A SPOOKY hooded figure has been photographed in the window of a building where 18th century Catholic trainee priests tried to escape persecution.
A snap of the former seminary near Aviemore was recently posted, sparking debate about whether the shape in the upper window is a ghost.
The original picture captures what seems to be a faint, hooded figure at the abandoned Scalan Seminary on the Glenlivet estate in the Highlands
The seminary helped keep Catholicism alive in 18th century Scotland at a time when priests were being hunted and murdered by Government soldiers following the Jacobite Rebellion.
Although there is no record of any dying violently at the seminary, a teacher called John Paterson died there of natural causes in 1783.

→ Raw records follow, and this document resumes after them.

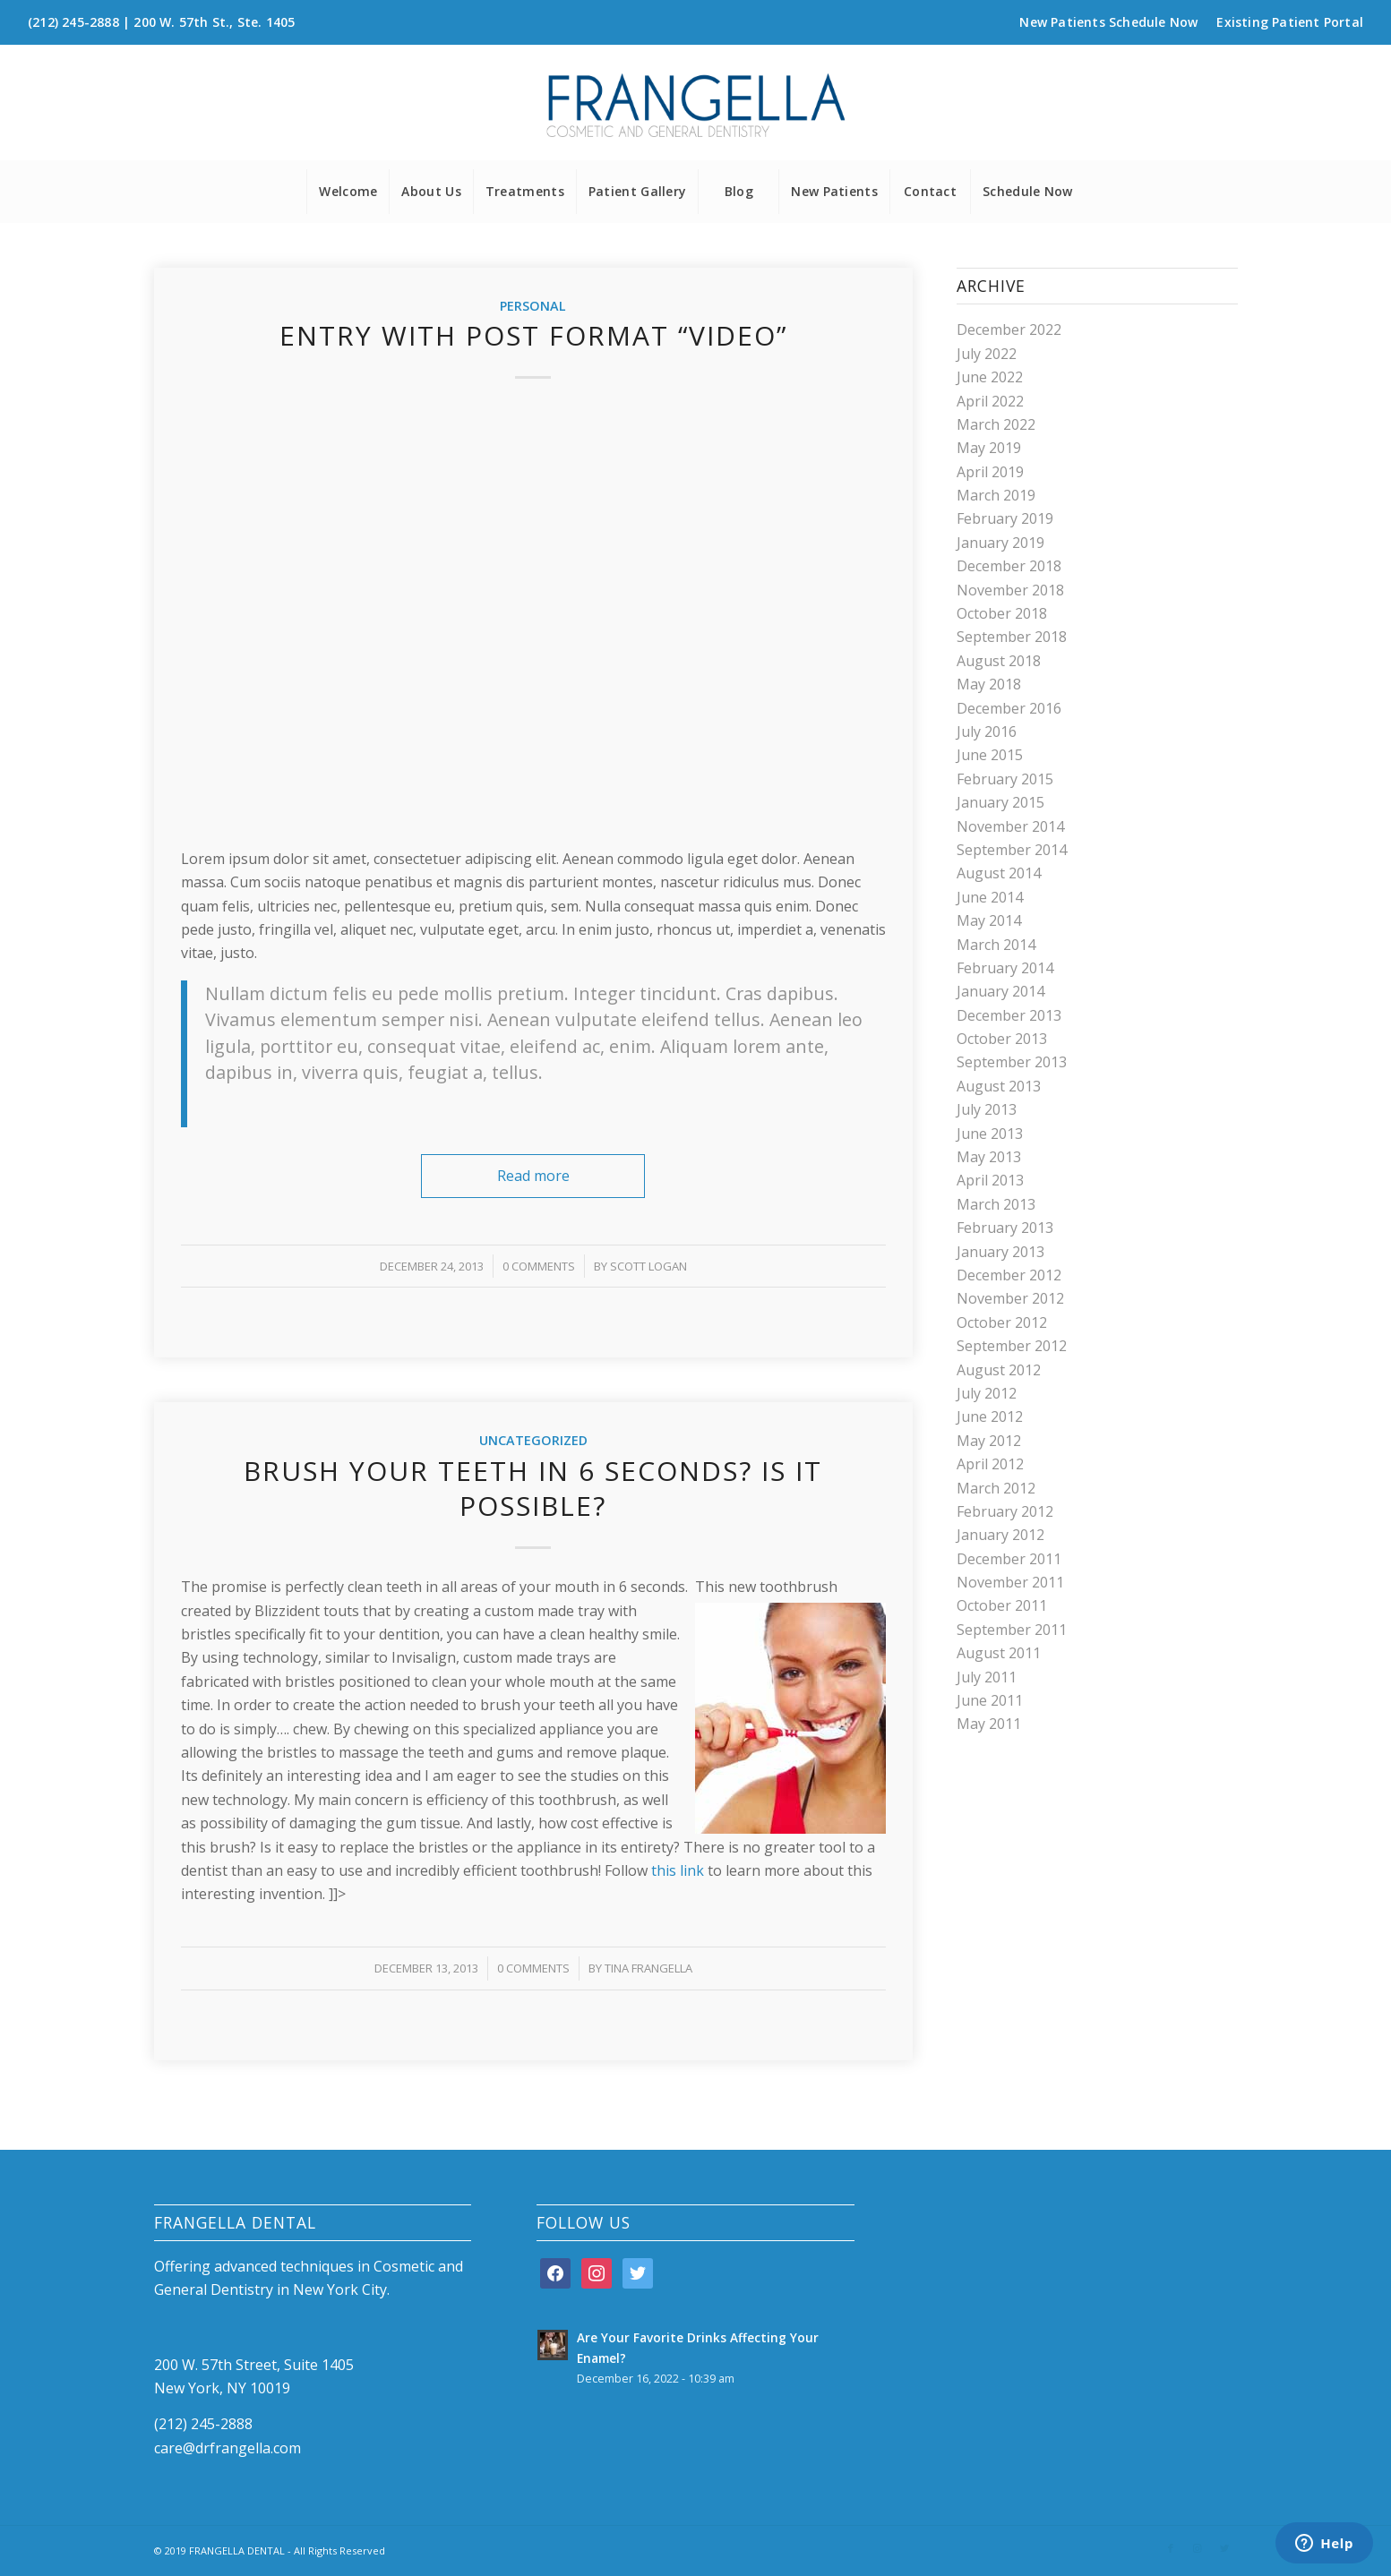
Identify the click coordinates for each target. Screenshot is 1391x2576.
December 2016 (1009, 708)
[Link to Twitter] (1224, 2548)
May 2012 (989, 1441)
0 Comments (538, 1266)
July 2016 (987, 731)
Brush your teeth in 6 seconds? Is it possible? (533, 1488)
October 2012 (1002, 1322)
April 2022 (990, 401)
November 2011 (1010, 1582)
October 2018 (1002, 613)
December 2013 (1009, 1015)
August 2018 (999, 661)
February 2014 (1005, 968)
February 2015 (1005, 779)
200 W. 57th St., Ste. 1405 (214, 21)
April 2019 (990, 472)
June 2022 (990, 377)
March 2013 (996, 1204)
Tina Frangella (648, 1968)
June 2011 (990, 1700)
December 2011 (1009, 1559)
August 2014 (999, 873)
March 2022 (996, 424)
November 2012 (1010, 1298)
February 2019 (1005, 518)
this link (677, 1870)
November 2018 (1010, 590)
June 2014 (990, 897)
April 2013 (990, 1180)
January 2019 (1000, 542)
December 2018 (1009, 566)
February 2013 (1005, 1227)
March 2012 (996, 1488)
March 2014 (996, 944)
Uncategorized (533, 1440)
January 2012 (1000, 1535)
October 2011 (1002, 1605)
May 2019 (989, 448)
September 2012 (1012, 1346)
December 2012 (1009, 1275)
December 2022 (1009, 329)
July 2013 (987, 1109)
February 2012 (1005, 1511)
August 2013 (999, 1086)
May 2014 (989, 920)
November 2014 (1010, 826)
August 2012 (999, 1370)
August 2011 (999, 1653)
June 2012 (990, 1416)
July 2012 (987, 1393)
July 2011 (987, 1677)
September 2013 (1012, 1062)
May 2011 (989, 1723)
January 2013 (1000, 1252)
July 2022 (987, 354)
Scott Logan (648, 1266)
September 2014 (1012, 850)
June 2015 (990, 755)
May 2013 (989, 1157)
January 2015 (1000, 802)
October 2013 (1002, 1038)
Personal (533, 305)
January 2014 (1000, 991)
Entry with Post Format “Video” (533, 335)
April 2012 (990, 1464)
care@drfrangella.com (227, 2448)
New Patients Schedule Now (1108, 21)
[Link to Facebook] (1170, 2548)
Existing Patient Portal (1289, 21)
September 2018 (1012, 636)
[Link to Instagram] (1197, 2548)
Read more (533, 1175)
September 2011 (1012, 1629)
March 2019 (996, 495)
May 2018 (989, 684)
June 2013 (990, 1133)
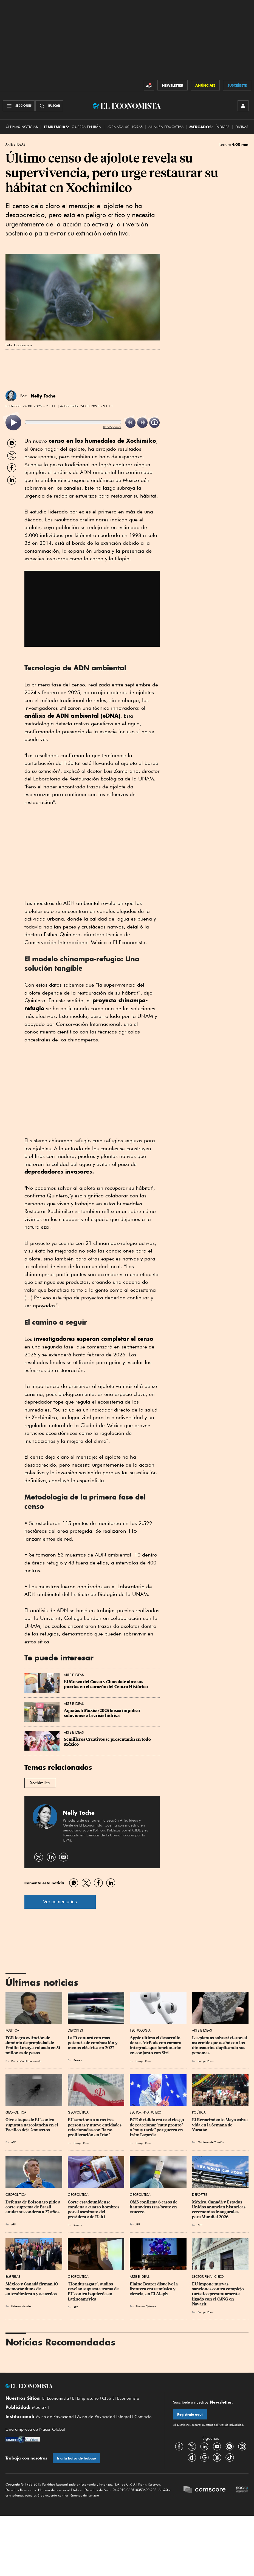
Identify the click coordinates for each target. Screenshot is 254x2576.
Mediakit (40, 2407)
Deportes (75, 2030)
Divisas (242, 127)
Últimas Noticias (22, 127)
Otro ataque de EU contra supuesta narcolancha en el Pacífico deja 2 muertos (32, 2124)
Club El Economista (120, 2398)
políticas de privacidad (228, 2425)
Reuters (78, 2060)
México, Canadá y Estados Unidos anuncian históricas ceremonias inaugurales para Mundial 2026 (219, 2209)
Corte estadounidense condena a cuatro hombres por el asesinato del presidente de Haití (94, 2209)
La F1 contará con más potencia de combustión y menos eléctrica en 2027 (93, 2042)
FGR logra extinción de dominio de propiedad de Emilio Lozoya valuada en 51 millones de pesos (33, 2045)
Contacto (143, 2416)
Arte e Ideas (15, 144)
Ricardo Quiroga (146, 2306)
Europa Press (143, 2061)
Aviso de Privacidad (55, 2416)
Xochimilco (40, 1782)
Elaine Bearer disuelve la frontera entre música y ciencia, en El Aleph (154, 2289)
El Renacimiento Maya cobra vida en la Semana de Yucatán (220, 2124)
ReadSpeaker (112, 427)
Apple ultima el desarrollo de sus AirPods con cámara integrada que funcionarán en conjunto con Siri (156, 2045)
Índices (223, 127)
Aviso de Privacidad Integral (104, 2416)
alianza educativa (166, 127)
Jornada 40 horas (125, 127)
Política (12, 2030)
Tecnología (140, 2030)
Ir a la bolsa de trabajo (76, 2458)
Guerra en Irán (86, 127)
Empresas (12, 2276)
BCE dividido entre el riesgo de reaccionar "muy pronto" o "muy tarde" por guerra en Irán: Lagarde (157, 2127)
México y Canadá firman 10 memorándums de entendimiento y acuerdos (32, 2289)
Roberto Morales (21, 2306)
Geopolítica (15, 2112)
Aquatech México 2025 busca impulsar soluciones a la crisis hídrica (102, 1713)
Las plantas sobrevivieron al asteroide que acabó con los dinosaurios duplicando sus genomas (220, 2045)
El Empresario (85, 2398)
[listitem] (13, 422)
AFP (13, 2142)
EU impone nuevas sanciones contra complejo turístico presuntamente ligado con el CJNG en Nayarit (218, 2294)
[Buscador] (49, 105)
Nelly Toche (43, 395)
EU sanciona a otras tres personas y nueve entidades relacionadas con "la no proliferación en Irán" (95, 2127)
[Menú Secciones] (19, 105)
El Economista (55, 2398)
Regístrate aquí (190, 2414)
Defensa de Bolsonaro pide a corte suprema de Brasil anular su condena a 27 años (33, 2207)
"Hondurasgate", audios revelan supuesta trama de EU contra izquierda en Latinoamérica (94, 2291)
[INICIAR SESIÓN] (243, 105)
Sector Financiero (145, 2112)
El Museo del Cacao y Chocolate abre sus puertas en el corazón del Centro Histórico (106, 1684)
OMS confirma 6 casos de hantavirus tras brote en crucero (154, 2207)
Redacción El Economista (26, 2061)
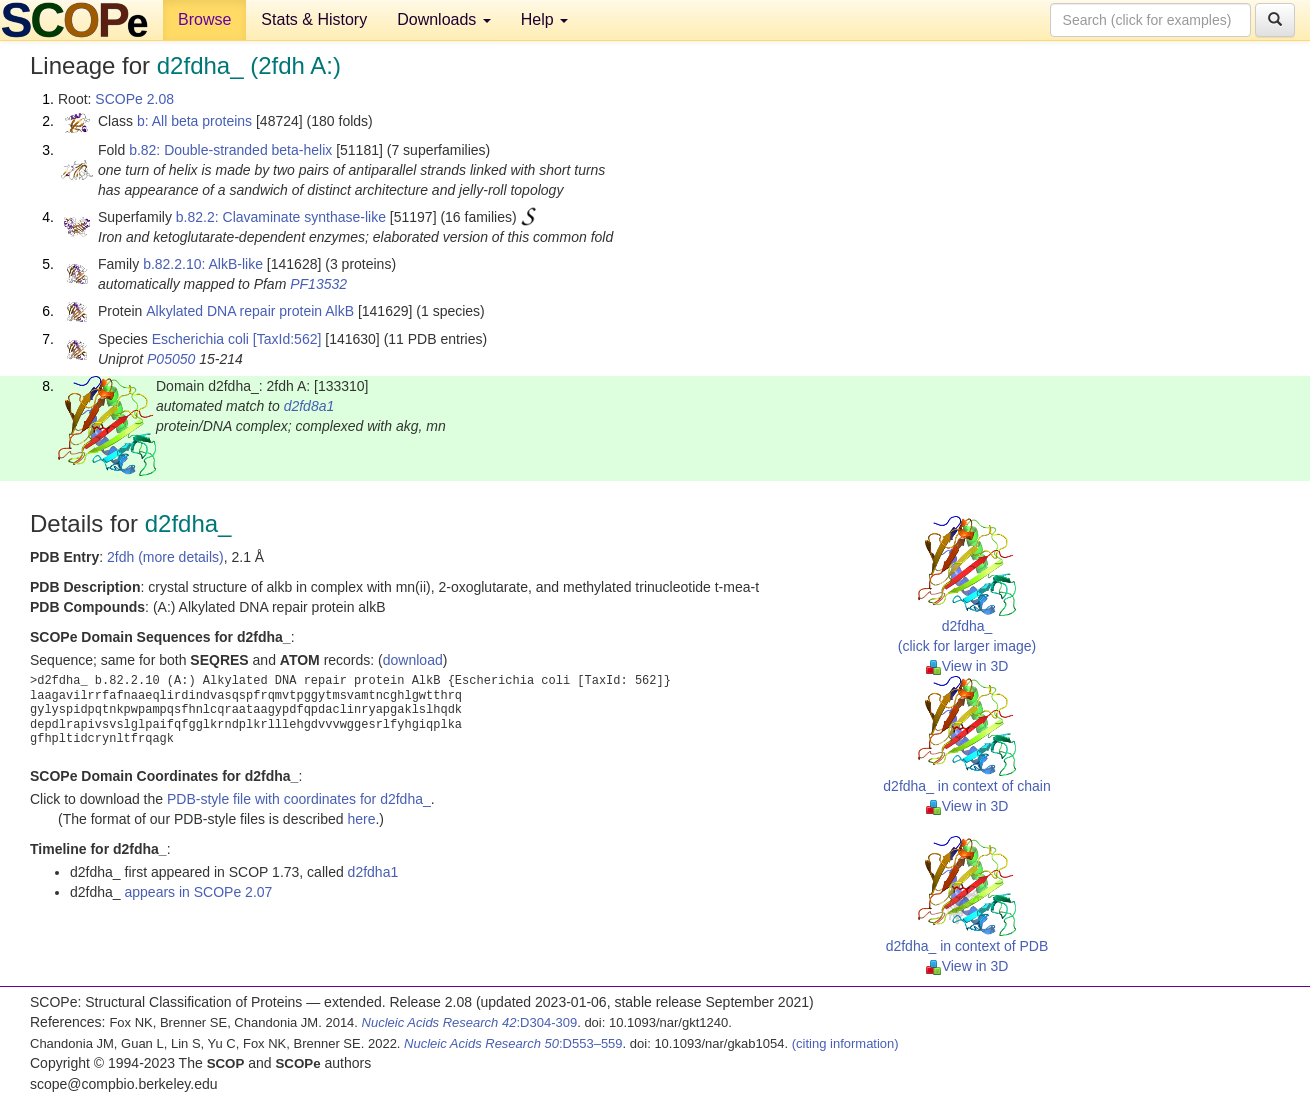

A website for the seminary states: “He was a tall man, and he needed a long coffin, and such a coffin would not fit through the low door, and into the narrow corridor and the steep staircase.
“So John Paterson was lowered out of the little upstairs window to the ground, and from there six men bore his coffin on their shoulders, as was the custom, five miles to the cemetery down the glen.”
The remote two storey farmhouse lies deep in the hills, and can only be reached by a half-mile (1km) walk up a rough farm track.
Neil Robertson, from Tomintoul, posted the snap on Facebook and wrote “The old Scalan seminary in the Braes Of Glenlivet.
“Top left hand window reflection ? Thoughts.”
Amy Winsor wrote: “ A hooded monk – it was a seminary after all.”
Marie Hanlin wrote: “ A hooded figure, I’ve seen similar before.”
Marty Littlejohn replied: “Monk with head bowed is what I see, but probably trick of light or reflection.”
Nichola Murray posted: “Definitely looks like someone at the window – spooky!”
But others were less convinced, with Martin Parsons joking: “Someone in a tiger onesy” whilst some even suggested it looked like a member of the Klu Klux Klan.
The building’s caretaker, John Toovey, said: “The seminary was at Scalan because it was so isolated.
“The government were hunting and murdering priests. It was the Hanoverian soldiers after the ‘45.
“It usually feels damp in there, but otherwise I feel nothing. It’s just like any other building. I don’t believe in ghosts.”
And the Rev. Michael Briody, a local priest, poured cold water on the idea, saying: “Until this moment, we’re unaware of any ghosts.
“Nobody’s heard of it in 200 years. Not even a little one.
He added: “You’d want to clean the windows before you took any photos of that place.”